Tier What is measured Pass criterion
Tier 1 — Relative (porting correctness) MRTKLIB output vs upstream output (same input) 3D RMS < tolerance; fix-rate delta ≥ threshold
Tier 2 — Absolute (geodetic accuracy) MRTKLIB output vs surveyed ground truth (SINEX / GSI F5) 1σ and 95% < tolerance or < ref precision
Tier 3 — Precision (position scatter) Spread of solutions around the session centroid 1σ and 95% < tolerance (no external reference)
Text Only
Tier 1: MRTKLIB output  vs  upstream output       (porting correctness)
Tier 2: MRTKLIB output  vs  known station coord   (geodetic accuracy)
Tier 3: MRTKLIB output  vs  session centroid      (precision / scatter)

Reference File Generation

All reference files are pre-computed from upstream tools and committed to the repository. They are not regenerated at test time.

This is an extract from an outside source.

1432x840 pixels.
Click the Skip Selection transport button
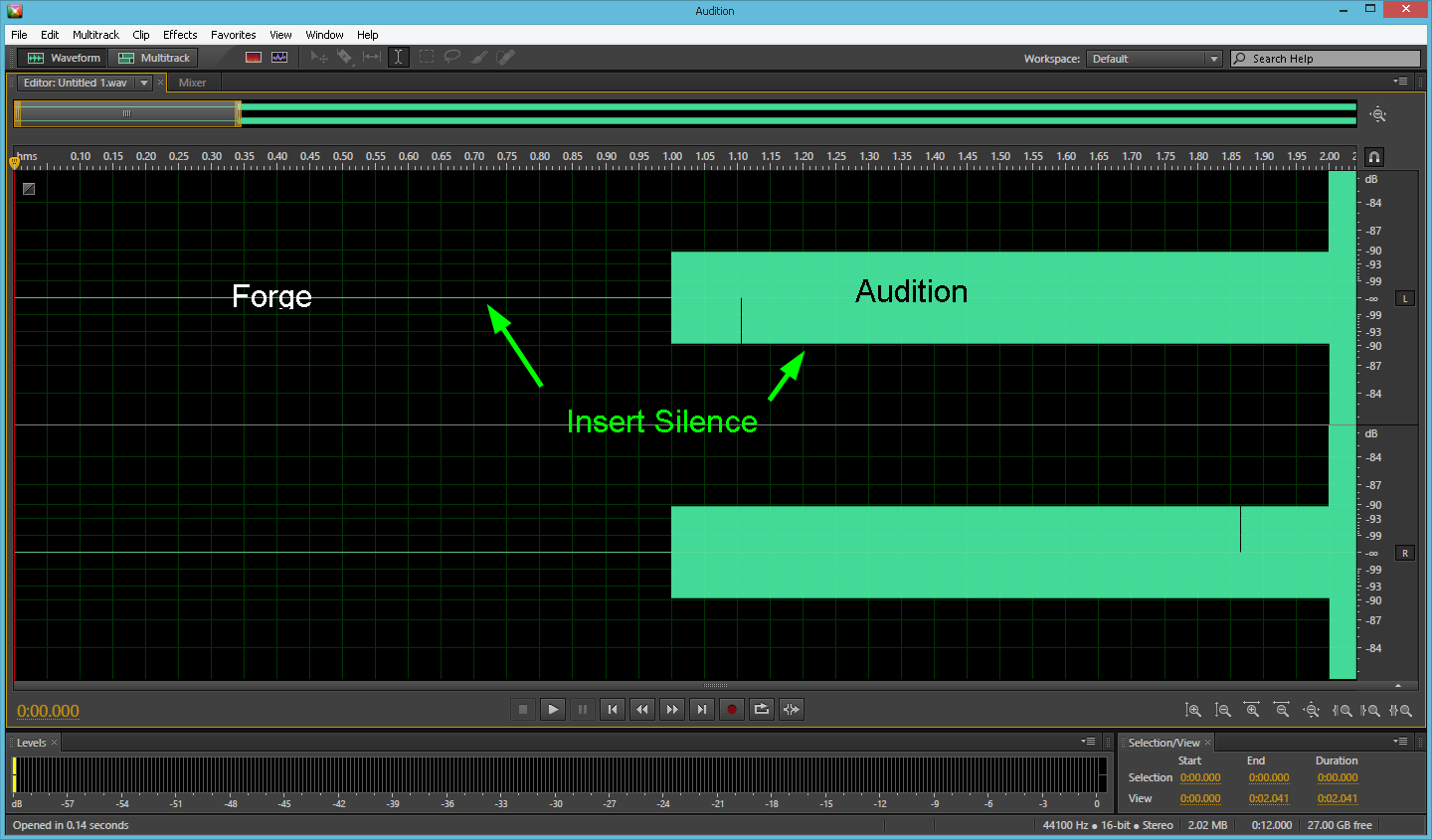pos(792,710)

Test group Reference files Generated by
SPP / PPP / PPP-AR tests/data/madocalib/*.pos upstream MADOCALIB (LAPACK build)
PPP-RTK / VRS-RTK tests/data/claslib/ref_*.nmea upstream claslib
SPP (MALIB) tests/data/malib/*.pos upstream MALIB

MADOCALIB PPP-AR reference

The PPP-AR and PPP-AR+iono reference .pos files (pppar.pos, pppar_ion.pos) are generated from upstream MADOCALIB built with -DLAPACK -framework Accelerate (macOS Accelerate framework), matching the solver used by MRTKLIB. See release-notes-v0.3.1.md for background.

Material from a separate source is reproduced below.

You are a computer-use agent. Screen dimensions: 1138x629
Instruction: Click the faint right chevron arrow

claslib PPP-RTK / VRS-RTK reference

Reference files contain NMEA GGA sentences only. Regenerate with:

Bash
bash tests/data/claslib/generate_reference.sh


Comparison Method

Step 1 — Time-key matching

Both files (reference and MRTKLIB output) are parsed into dictionaries keyed by GPS time string. Only common epochs (epochs present in both files) are used.

Text Only
ref_data  = { "2025/04/01 00:00:00.000" : (lat, lon, h, Q), ... }
test_data = { "2025/04/01 00:00:00.000" : (lat, lon, h, Q), ... }
common    = sorted(ref_data.keys() & test_data.keys())

Step 2 — Per-epoch ENU error

For each common epoch, the two coordinates are differenced in ECEF and projected into the local ENU frame at the reference position:

Text Only
ref_xyz  = blh2xyz(ref_lat, ref_lon, ref_h)    # WGS84 → ECEF
test_xyz = blh2xyz(test_lat, test_lon, test_h)
dx       = test_xyz − ref_xyz                   # ECEF difference
enu      = xyz2enu(dx, ref_lat, ref_lon)        # → local ENU [m]

The ENU origin shifts epoch-by-epoch with the reference position.

Step 3 — 3D RMS and fix-rate delta

Text Only
3D error per epoch = ||enu||
3D RMS             = sqrt( mean( 3D_error² ) )
fix rate           = fraction of epochs with Q = 1 (fix) or Q = 6 (PPP)
fix_delta          = test_fix_rate − ref_fix_rate

Step 4 — Pass/Fail criteria

A test passes when both of the following hold:

Criterion Threshold
3D RMS < tolerance see table below
fix_delta ≥ −X% −1.0% for PPP/PPP-AR, −5.0% for PPP-RTK/VRS-RTK

Tolerance Values

Tolerances encode the expected residual difference between MRTKLIB and upstream after accounting for known numerical divergence sources.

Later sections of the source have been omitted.